À la chasse à courre, un des deux premiers pages suivait toujours Sa Majesté pour lui donner sa carabine.

Au tiré, les deux premiers pages et six autres donnaient les fusils à Sa Majesté. Ils se rangeaient à sa droite, le premier page près de Sa Majesté.

Ils recevaient les fusils des mains du mamelouck et des porte-arquebuses.

Les valets de pied formaient la chaîne pour prendre des mains du second page les fusils que Sa Majesté avait tirés et les remettre aux porte-arquebuses.

Le gibier tué au tire de Sa Majesté appartenait au premier page. Les deux premiers pages suivaient de préférence Sa Majesté à l'armée ou dans ses voyages; ils pouvaient faire le service d'aides-de-camp près des aides-de-camp de sa Majesté.
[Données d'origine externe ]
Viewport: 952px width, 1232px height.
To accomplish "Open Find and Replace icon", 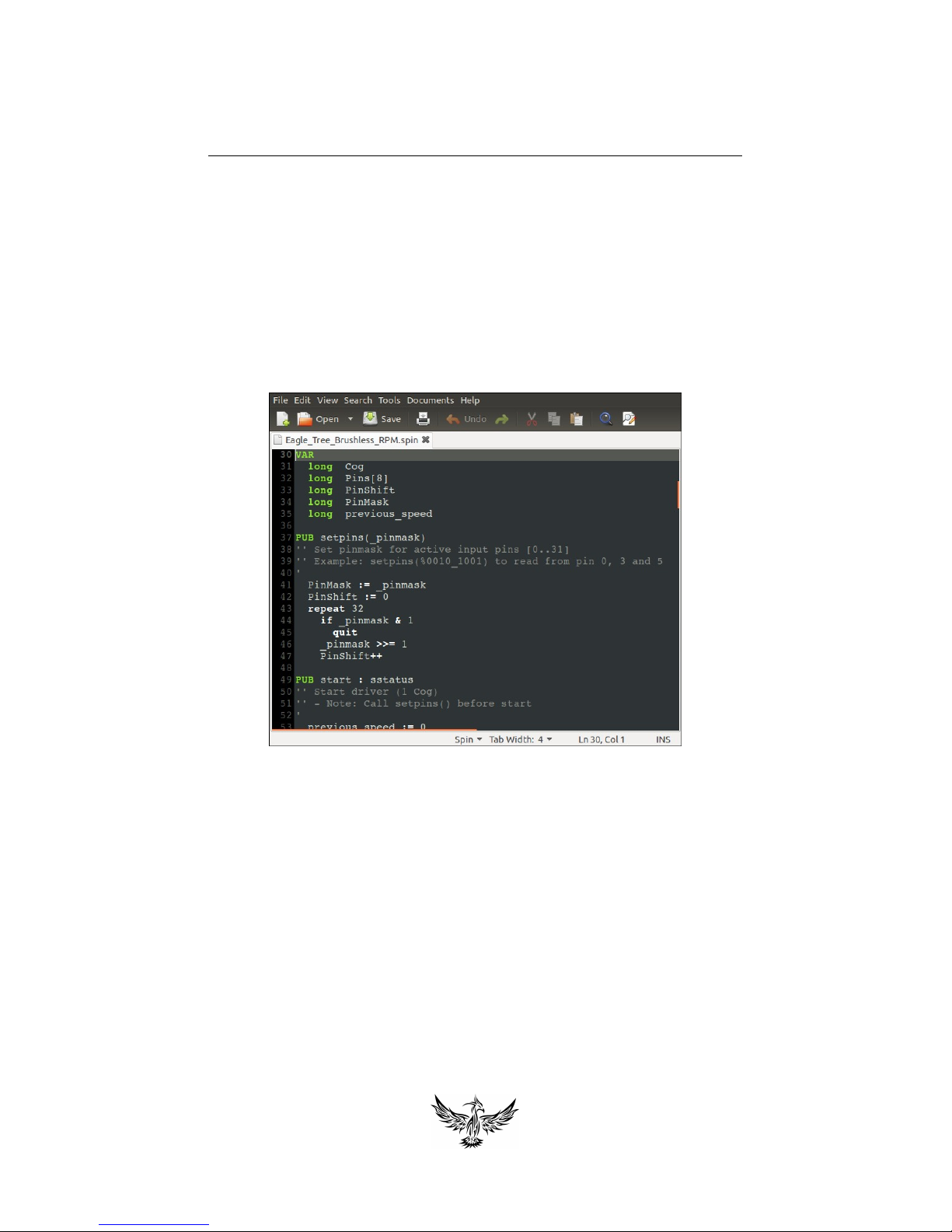I will [x=629, y=419].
Deux pages étaient de service près de l'impératrice. Le plus ancien portait la queue de la robe de Sa Majesté quand elle sortait de ses appartemens, montait en voiture ou en descendait: l'autre précédait Sa Majesté. Tous deux l'accompagnaient, quand c'était à l'extérieur, jusque dans le premier salon. En ville, quand Sa Majesté sortait avec son piquet ou sa livrée, ils allaient derrière le cocher. Leur rang, leurs fonctions, etc., équivalaient à ceux des pages de l'empereur.

———

grand-maître des cérémonies.

Lorsque l'empereur ordonnait une cérémonie publique et solennelle, telle qu'ont été le sacre, la réception des membres de la Légion-d'Honneur, la fête du Champ-de-Mars, l'ouverture de la session du corps législatif, etc., etc., etc., le grand-maître dressait le projet de cette cérémonie, en réglait le lieu, le temps, etc., y assignait les places et rangs de chacun, suivant les localités et l'ordre de préséance combiné avec la nécessité du service.

Lorsque le projet était fait, il le présentait à Sa Majesté. Quand le projet était approuvé par Sa Majesté, le grand-maître l'envoyait aux princes, princesses, grands-officiers, présidens de corps, etc., etc., etc.